En ese caso usted podría ser una de esas 7000 personas que no tienen la enfermedad, pero a quienes el test le dio positivo. Es decir, que como se estima que hay solamente 7 personas que la padecen, ¡sólo uno de cada 1000 habitantes a quienes les dio resultado positivo la tiene! O sea, ahora se redujo el caso a detectar si usted es (o no) una de esas siete personas.
Por lo tanto, que a usted le hubiera dado positivo el test, no debería incomodarlo para nada. En todo caso, usted tiene 999 posibilidades a favor de que sea un falso positivo.

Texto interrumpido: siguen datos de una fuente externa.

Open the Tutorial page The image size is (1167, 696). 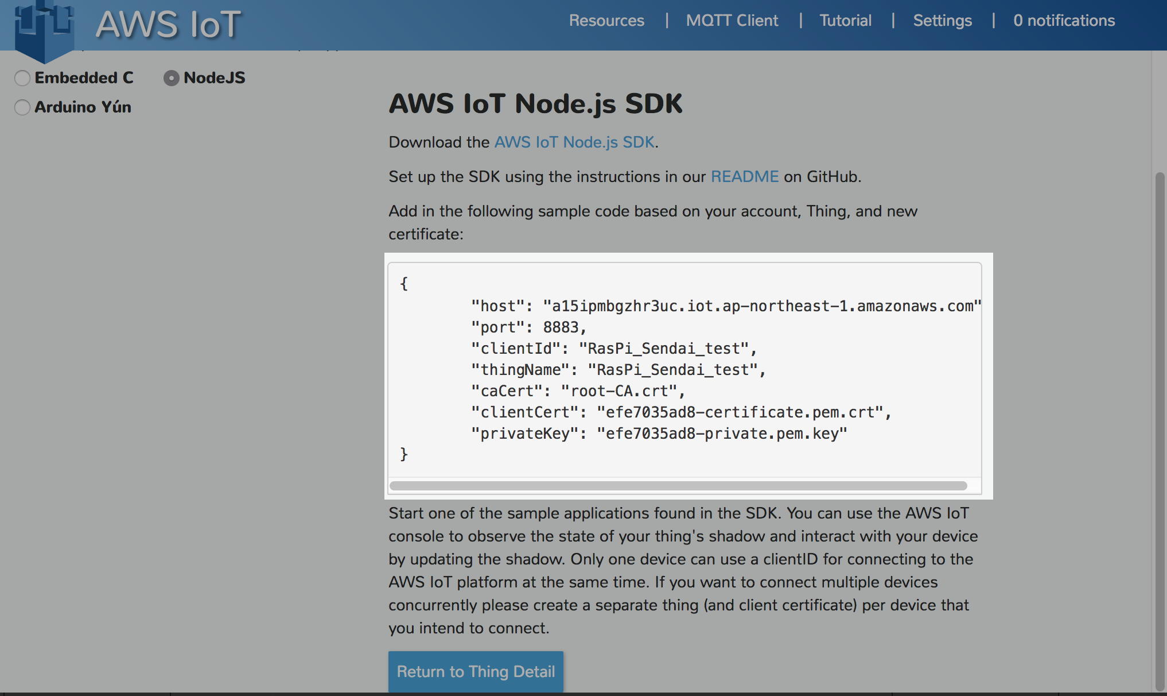[845, 21]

Como se ve, un análisis apresurado puede hacerle creer a usted (y también a su médico) de que si bien un test parece infalible (y de hecho es virtualmente así), eso no significa que usted esté en peligro ni de morir ni de tener una enfermedad terminal.
La idea de que el test fuera incorrecto en un solo caso en un millón termina siendo un engaño. Cuando uno pone todo en perspectiva y advierte que la enfermedad sólo afecta a una de cada mil millones de personas, entonces lo que parecía conducir a un diagnóstico lapidario, termina siendo sólo un “falso positivo”.

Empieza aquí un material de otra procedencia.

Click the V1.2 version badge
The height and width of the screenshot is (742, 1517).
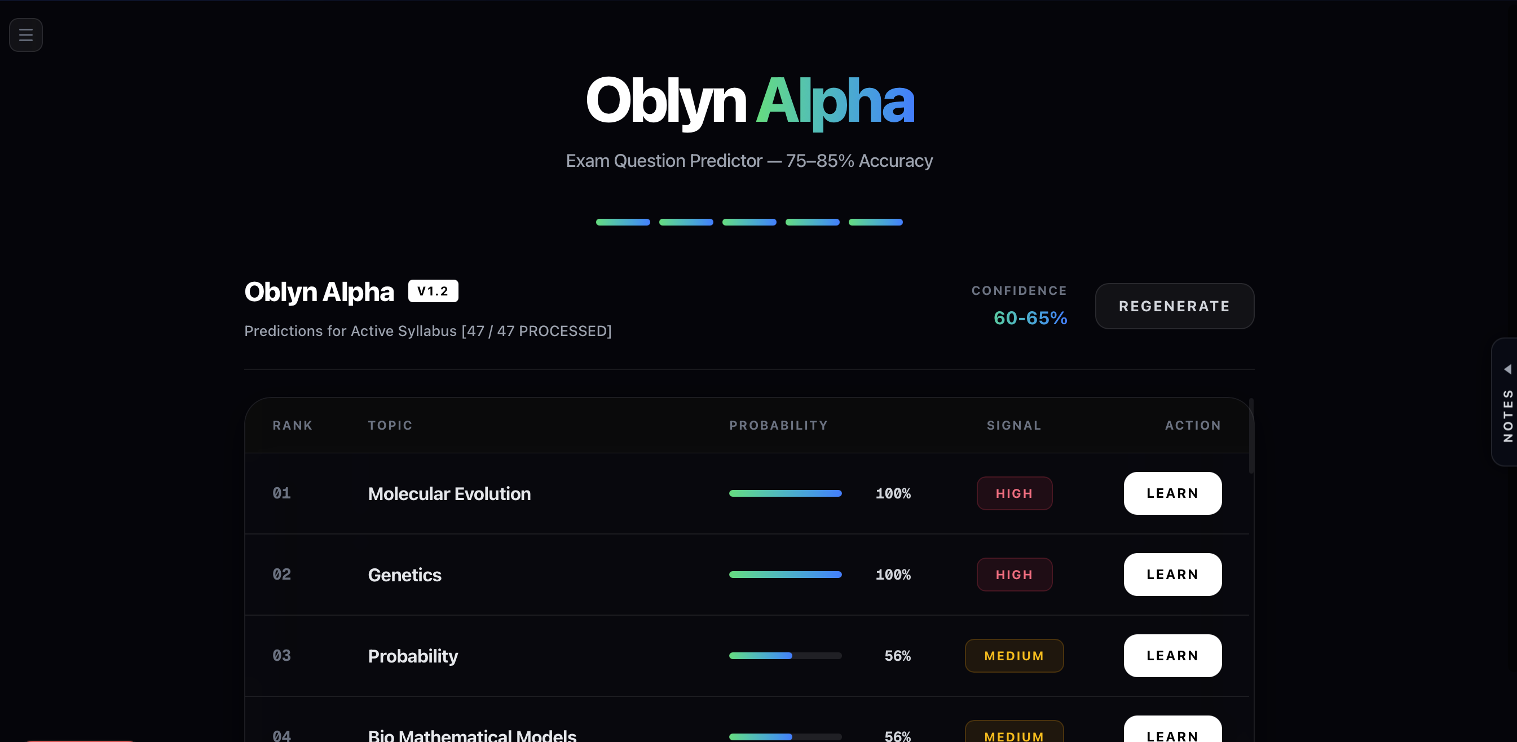click(x=433, y=290)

La utilización cuidadosa de los datos y el análisis por parte de matemáticos especialistas en el estudio de probabilidades y estadísticas, sirve para prevenir interpretaciones equivocadas y desatinos que son mucho más comunes de lo que uno advierte.
Es por eso que se transforma en esencial ayudar a los médicos a no sacar conclusiones equivocadas al leer los datos y prevenirlos frente a potenciales errores de diagnóstico. Para eso, ahora más que nunca antes, hace falta el trabajo en equipo, en donde la presencia de científicos de distintas ramas contribuya a echar luz donde parece no haberla.
[1] Se llama La Falacia del Fiscal o Prosecutor’s Fallacy (en inglés) por las acusaciones y condenas de individuos reportadas en los últimos 50 años, en donde las pruebas incriminatorias parecían contundentes hasta que la aparición de matemáticos especializados en probabilidades y estadística terminaron por exhibir los errores cometidos. Gente inocente pagó con años de cárcel y personas acusadas de homicidios (múltiples en algunos casos) murieron sin haber tenido responsabilidad alguna. De la misma forma, y en sentido inverso, el sonado caso de O.J. Simpson en 1994 mostró cómo la distorsión de los datos y su manipulación para encontrar alguna forma de absolverlo, terminaron por declarar inocente a quien todo indica que fue el autor material del crimen del que se lo acusaba.
[2] El autor de la idea es Charles Seife, reconocido profesor y periodista científico norteamericano, quien contribuye periódicamente en las revistas Scientific American, The Economist, Science y New Scientist entre otras. Para él entonces el crédito que le corresponde.